Initial thoughts on patriarchy and the status of the workplace

     I've been thinking about feminist critiques of the concepts of the private and the public for the past few months, coming out of some of the framework offered by the last class that I worked as a teaching assistant for.  The main text of that class framed the house within the context of the private and places such as work as the public.  However, the more I think about this, the more problematic it becomes, particularly in regards to the notion of categorizing the workplace squarely within the public sphere.  Corey Robin has done a pretty good job spelling out the fact that one abandons one's rights when one goes into the workplace, rights that are only partially reinstated by the collective bargaining process.  When one goes farther into the origins of the industrial revolution, it becomes abundantly clear that the forms of paternalism and patriarchal control that Robin identifies in the present have ample precedence in the long history of capitalist accumulation.  Within this context, I want to pose an alternative argument.  Instead of posing the workplace as a public space, the categorization of the workplace as either public or private is matter of contestation, or to put it more polemically, a matter of class struggle.  Secondly, with the exception of a brief period between 1948 and 1975, the brief period of the labor peace, the workplace has largely stayed out of the public sphere, with the gains of that period quickly being lost in the present.

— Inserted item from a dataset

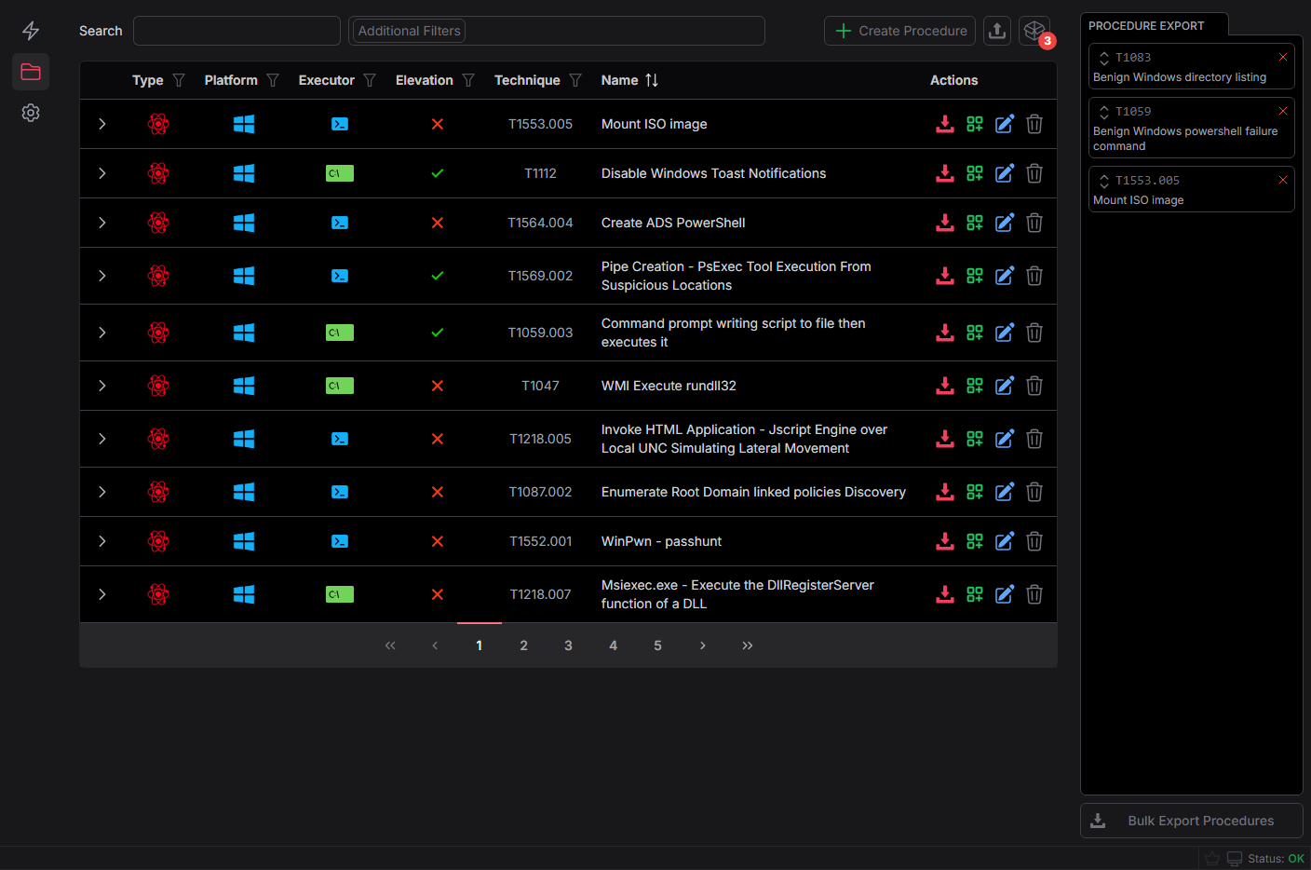Expand the Enumerate Root Domain linked policies row

pyautogui.click(x=102, y=492)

     To spell this out, we need to think about the concept of patriarchy.  Classical patriarchy was never limited to the control of women, by men, although it certainly an aspect of the social structure.  Instead, classical patriarchy was a structure of propertied men controlling women, children, and propertyless men under their control.  Sylvia Federici amongst others have argued that the primitive accumulation of capitalism was achieved in part by offering women as a commons as an alternative to the common property that was destroyed in the process.  In effect, propertyless men were, in part, induced to break out of what Federici calls the 'anti-feudal alliance' through the creation of a cross-class alliance of men on the basis of the common control of women, marking the proletariat as a deeply divided (Federici and most other contemporary radical thinkers would also recognize the importance of the structures of racialization created through that other engine of 'primitive accumulation', colonialism, as a structural determinant.)  While I largely agree with Federici's intervention, the continued patriarchal structures of a variety of workplaces complicates this perspective.  Within this context, workingman's associations simultaneously challenges the patriarchal structures of the capitalist workplace, while accepting or even reinforcing the patriarchal structures of the households that they benefit from.  (There are notable exceptions to this, for instance the Voice of Industry's support of the demands of the Lowell factory girls, but these have largely been exceptions until recently.)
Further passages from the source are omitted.